4. The City has duly ratified the distribution of the Preliminary Official Statement
and has duly authorized the execution and delivery of the Official Statement and the
distribution thereof by the Underwriter.
5. The statements contained in the Official Statement under the captions "THE
BONDS;" "SOURCES AND USES OF BOND PROCEEDS;" "TAXING POWER AND
LIMITATIONS - 'Levy Limitation' and 'Initiatives and Referenda;' "and "LEGAL AND
TAX INFORMATION- 'Tax Exemption of the Series 2003A Bonds,' 'Certain Other Federal
Tax Consequences Relating to the Series 2005A Bonds,' 'Tax Treatment of the Series 2003T
Bonds' and 'Continuing Disclosure'," insofar as the statements under these captions purport to
describe certain provisions of the Bonds, the Bond Ordinance, the laws of the State of
Washington, or federal securities and federal tax laws, are true and correct in all material
respects; provided, however, that no opinion is expressed as to any statistical or financial
information contained therein or information regarding [Insurance Company] or The
Depository Trust Company.
6. Although we have not verified and are not passing upon, and do not assume any
responsibility for, the accuracy, completeness or fairness of the information contained in the
Official Statement, including the appendices thereto (except to the extent expressly set forth in
paragraph 5 above), we have participated in the preparation of the Official Statement with
representatives of the City's Finance Department and, in the course of such participation, but
without having undertaken to determine independently the accuracy, completeness or fairness of
the statements contained in the Official Statement no facts have come to our attention that
caused us to believe that the Official Statement (except for financial and statistical data
contained therein, as to which we express no view) as of its date, or as of the date hereof,
contained or contains any untrue statement of a material fact or omitted or omits to state any
material fact required to be stated therein for the purposes for which the Official Statement is to
be used or necessary in order to make the statements therein, in light of the circumstances under
which they were made, not misleading.
7. The Bond Ordinance, the Purchase Contract, the 2003A Bonds and the 2003T
Bonds conform in all material respects as to form and tenor with the terms and provisions
thereof as summarized and set out in the Official Statement.

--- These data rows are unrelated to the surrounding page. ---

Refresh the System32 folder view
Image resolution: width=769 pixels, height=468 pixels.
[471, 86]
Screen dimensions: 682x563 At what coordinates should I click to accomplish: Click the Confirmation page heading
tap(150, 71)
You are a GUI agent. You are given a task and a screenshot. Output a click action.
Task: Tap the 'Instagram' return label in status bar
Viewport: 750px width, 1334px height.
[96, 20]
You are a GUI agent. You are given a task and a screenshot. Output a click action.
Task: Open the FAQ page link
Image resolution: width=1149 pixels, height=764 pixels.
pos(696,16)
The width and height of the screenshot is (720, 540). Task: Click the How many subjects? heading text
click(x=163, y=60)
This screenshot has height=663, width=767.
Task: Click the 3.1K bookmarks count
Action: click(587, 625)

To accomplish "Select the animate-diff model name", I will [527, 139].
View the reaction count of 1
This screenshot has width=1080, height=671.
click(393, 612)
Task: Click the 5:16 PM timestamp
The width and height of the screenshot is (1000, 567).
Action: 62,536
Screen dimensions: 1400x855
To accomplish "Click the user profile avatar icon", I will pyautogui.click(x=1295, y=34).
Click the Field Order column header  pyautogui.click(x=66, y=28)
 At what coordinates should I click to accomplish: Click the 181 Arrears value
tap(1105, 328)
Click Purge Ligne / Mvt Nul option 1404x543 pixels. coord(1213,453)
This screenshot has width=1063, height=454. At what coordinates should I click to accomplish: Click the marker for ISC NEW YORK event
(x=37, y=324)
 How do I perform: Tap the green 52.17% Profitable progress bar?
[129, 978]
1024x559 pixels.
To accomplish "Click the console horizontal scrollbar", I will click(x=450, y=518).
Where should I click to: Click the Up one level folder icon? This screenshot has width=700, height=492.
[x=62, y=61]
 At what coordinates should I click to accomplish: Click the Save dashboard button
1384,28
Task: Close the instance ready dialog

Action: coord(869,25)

8. The Bonds are exempt securities within the meaning of Section 3(a)(2) of the
Securities Act of 1933, as amended, and of Section 304(a)(4) of the Trust Indenture Act of
1939, as amended; and it is not necessary in connection with the sale of the Bonds to the
public to register the Bonds under the Securities Act of 1933, as amended, or to qualify the
Bond Ordinance under the Trust Indenture Act of 1939, as amended.
The foregoing opinion is being delivered solely to you in connection with the
execution and delivery of the Bonds and may not be relied on by you for any other purpose or
by any other person for any purpose without our written consent.
No attorney-client relationship has existed or exists between our firm and any
addressee hereof other than the City in connection with the Bonds or by virtue of this letter.
We consent to the references to us contained in the Official Statement.